Curriculum Highlights
The curriculum includes courses that teach:
- Practical skills to measure and process analog and digital signals produced by biological systems and biomedical instrumentation, as well as to design controllers to achieve desired biosystem behavior. Using this knowledge, students design filters and controllers, both in the analog and digital forms, to measure and manipulate complex real-world bioengineering systems (including 2-D and 3-D image processing).
- Foundations of modern medical imaging, including imaging principles, mathematical models, imaging physics, and image-reconstruction algorithms.
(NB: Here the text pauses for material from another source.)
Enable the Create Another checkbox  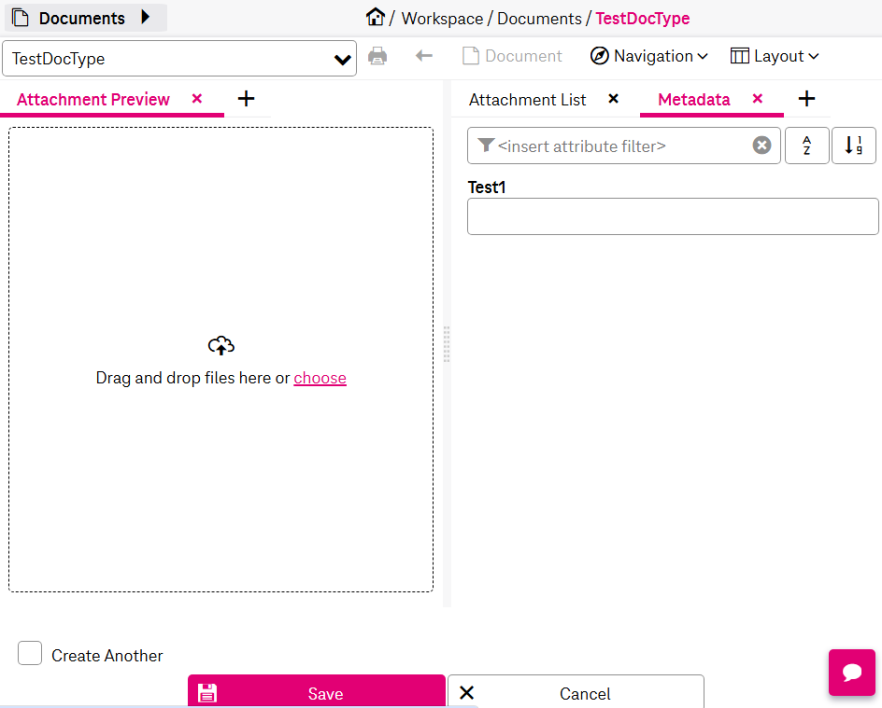click(x=30, y=653)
Includes x-ray, ultrasound, computed tomography, magnetic resonance imaging and optical imaging techniques.
- Engineering design challenges intrinsic to the development of biomedical devices. Challenges include clinical evaluation procedures, manufacturing logistics, and testing of medical devices and the constraints that FDA regulations place on these processes. Topics include quality systems, design control, cybersecurity concerns, the role of standards in global device regulation, and the design process. Students are asked to form teams and to carry out a semester-long conceptual design project to develop a design overview, design plan, design input specifications, and verification test procedures for a novel medical device.
Career Opportunities
Job opportunities in this field can go into industry, academia, or healthcare.